Convert the part that opens with the line containing "has height=430, width=862." and closes with the line containing "(x=793, y=101)" into a two-column CSV with the headers task and answer. Give one row per task, put its text and its answer in one quoted field each, and replace line breaks with spaces.
### Data excerpts ###
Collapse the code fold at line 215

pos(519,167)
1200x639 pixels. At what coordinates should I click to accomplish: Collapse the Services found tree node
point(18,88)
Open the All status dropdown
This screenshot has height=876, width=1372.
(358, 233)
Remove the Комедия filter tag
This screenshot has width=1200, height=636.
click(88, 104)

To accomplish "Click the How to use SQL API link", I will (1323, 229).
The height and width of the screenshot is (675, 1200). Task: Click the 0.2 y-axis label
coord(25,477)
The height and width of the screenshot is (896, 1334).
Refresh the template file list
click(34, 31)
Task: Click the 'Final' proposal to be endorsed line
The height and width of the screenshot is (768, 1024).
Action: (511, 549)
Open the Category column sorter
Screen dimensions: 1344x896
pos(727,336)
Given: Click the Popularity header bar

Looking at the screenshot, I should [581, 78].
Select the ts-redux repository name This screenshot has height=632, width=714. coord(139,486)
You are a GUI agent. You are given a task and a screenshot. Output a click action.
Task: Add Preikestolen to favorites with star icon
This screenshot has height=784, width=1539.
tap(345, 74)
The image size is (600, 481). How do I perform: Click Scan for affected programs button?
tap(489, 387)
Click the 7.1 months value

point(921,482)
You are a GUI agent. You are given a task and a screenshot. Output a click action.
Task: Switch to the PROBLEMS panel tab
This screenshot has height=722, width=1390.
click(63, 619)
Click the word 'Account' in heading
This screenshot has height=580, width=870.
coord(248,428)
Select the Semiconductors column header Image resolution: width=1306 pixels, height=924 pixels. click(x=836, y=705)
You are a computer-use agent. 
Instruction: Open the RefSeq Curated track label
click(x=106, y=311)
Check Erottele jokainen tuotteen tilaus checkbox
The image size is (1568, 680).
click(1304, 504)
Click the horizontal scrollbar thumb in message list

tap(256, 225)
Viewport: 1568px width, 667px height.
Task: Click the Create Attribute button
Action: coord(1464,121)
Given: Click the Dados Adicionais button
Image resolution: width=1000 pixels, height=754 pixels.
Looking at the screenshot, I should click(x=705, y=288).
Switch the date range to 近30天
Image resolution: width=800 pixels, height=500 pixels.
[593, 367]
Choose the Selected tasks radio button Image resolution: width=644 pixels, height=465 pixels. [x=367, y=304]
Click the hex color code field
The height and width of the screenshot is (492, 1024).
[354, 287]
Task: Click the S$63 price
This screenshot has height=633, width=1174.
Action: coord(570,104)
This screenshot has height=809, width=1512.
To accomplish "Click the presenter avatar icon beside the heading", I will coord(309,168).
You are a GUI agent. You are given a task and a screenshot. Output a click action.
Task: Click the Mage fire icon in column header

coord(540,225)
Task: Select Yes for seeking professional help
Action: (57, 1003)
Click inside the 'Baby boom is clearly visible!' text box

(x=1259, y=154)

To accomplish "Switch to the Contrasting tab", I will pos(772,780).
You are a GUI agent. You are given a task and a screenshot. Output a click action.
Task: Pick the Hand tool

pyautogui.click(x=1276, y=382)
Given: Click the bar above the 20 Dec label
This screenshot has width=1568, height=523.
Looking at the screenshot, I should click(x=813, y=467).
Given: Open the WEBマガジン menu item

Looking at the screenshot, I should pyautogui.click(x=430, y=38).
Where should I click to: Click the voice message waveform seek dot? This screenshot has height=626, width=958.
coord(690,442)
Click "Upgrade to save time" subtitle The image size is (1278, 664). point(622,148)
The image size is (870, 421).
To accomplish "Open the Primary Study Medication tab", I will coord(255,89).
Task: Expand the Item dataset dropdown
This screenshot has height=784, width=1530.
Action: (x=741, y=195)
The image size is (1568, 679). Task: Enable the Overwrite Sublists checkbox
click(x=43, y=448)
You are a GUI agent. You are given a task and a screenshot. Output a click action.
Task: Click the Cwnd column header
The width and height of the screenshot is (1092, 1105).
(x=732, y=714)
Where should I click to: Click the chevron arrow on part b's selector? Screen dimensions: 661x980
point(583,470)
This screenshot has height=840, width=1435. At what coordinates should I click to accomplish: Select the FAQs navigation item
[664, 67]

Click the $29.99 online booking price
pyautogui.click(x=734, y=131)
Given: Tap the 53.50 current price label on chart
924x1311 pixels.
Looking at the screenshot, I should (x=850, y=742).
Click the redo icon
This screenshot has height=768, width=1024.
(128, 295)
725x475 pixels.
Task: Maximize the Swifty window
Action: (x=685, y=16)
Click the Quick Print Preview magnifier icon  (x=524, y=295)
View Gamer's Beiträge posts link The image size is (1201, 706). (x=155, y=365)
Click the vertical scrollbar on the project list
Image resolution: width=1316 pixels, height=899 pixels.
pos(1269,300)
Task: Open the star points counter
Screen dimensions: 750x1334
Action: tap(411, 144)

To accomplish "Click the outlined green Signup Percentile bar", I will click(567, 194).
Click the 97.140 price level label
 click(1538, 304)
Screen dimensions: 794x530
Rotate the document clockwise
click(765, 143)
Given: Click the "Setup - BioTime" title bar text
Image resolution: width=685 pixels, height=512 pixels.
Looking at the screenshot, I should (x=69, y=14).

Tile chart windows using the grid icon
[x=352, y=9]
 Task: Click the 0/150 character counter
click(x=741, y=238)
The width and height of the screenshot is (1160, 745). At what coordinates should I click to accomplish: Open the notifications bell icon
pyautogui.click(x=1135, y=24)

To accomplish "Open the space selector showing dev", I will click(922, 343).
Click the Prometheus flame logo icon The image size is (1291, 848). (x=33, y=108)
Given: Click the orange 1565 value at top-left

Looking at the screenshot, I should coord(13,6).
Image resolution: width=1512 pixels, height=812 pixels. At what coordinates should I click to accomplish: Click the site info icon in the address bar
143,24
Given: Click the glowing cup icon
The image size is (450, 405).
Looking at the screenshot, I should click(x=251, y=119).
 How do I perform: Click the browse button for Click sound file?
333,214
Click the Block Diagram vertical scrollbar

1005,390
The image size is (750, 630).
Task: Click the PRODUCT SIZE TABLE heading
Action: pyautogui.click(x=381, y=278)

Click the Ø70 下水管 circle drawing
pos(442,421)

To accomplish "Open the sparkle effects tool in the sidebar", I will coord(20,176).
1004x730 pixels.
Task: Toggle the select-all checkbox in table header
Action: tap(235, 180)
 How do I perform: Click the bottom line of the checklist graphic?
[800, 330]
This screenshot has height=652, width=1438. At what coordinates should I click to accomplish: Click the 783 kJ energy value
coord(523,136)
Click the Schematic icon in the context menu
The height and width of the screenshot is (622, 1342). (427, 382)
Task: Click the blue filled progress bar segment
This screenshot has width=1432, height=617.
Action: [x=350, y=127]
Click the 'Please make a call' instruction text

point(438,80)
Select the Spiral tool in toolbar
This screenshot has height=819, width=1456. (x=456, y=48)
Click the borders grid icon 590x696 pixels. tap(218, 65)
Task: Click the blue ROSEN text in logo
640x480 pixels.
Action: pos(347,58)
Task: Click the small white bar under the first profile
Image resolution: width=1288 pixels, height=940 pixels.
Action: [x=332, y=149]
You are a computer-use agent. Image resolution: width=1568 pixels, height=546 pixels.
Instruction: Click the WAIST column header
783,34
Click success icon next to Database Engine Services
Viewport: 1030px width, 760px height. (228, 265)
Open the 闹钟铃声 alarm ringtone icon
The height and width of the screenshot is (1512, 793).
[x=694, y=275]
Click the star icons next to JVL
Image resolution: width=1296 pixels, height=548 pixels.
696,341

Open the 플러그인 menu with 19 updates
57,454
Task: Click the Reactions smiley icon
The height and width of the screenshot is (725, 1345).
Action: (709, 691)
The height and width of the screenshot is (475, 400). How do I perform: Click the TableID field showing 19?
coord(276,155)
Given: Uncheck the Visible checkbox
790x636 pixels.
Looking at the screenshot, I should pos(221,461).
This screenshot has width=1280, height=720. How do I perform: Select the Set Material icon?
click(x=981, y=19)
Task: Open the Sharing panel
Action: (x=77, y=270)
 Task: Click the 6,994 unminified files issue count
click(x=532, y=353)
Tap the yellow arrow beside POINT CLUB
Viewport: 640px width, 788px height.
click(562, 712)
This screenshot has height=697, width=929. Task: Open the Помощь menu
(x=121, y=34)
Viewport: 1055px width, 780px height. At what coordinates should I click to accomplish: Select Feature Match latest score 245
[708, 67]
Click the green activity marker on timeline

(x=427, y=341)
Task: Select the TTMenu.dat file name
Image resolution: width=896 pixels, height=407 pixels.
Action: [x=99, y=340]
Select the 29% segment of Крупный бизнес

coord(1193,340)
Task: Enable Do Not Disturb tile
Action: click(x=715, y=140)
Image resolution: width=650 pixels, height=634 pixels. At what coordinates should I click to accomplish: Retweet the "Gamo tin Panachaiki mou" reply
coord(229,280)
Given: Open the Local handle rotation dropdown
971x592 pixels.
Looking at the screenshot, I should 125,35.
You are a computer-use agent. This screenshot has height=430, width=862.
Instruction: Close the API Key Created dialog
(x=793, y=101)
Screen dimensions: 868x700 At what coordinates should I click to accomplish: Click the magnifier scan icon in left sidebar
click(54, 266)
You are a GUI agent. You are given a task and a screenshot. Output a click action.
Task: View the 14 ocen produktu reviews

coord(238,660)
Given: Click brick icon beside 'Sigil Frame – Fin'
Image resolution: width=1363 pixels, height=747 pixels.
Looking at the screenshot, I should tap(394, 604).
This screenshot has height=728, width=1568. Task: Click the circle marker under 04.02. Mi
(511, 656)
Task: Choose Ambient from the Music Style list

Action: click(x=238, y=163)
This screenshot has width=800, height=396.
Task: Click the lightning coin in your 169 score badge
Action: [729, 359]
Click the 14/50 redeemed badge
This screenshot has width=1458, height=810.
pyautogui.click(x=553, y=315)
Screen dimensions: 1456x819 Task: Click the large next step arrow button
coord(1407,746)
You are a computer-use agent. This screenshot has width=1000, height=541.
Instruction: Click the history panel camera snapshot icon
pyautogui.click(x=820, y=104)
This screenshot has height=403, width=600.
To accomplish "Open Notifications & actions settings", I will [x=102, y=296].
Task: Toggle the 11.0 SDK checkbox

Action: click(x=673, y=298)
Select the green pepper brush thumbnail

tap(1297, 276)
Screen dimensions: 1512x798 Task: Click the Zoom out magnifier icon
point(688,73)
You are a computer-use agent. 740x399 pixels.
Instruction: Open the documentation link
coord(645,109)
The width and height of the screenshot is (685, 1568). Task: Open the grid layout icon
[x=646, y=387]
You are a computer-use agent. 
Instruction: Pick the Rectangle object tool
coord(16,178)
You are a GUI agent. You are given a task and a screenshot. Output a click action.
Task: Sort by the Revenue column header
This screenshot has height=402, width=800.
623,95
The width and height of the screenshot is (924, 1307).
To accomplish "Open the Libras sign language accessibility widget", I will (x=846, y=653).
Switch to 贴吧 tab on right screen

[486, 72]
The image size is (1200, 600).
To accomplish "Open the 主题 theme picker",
###
Exercise result:
task,answer
"You are a computer-use agent. This screenshot has height=430, width=862. Instruction: Close the API Key Created dialog","(x=793, y=101)"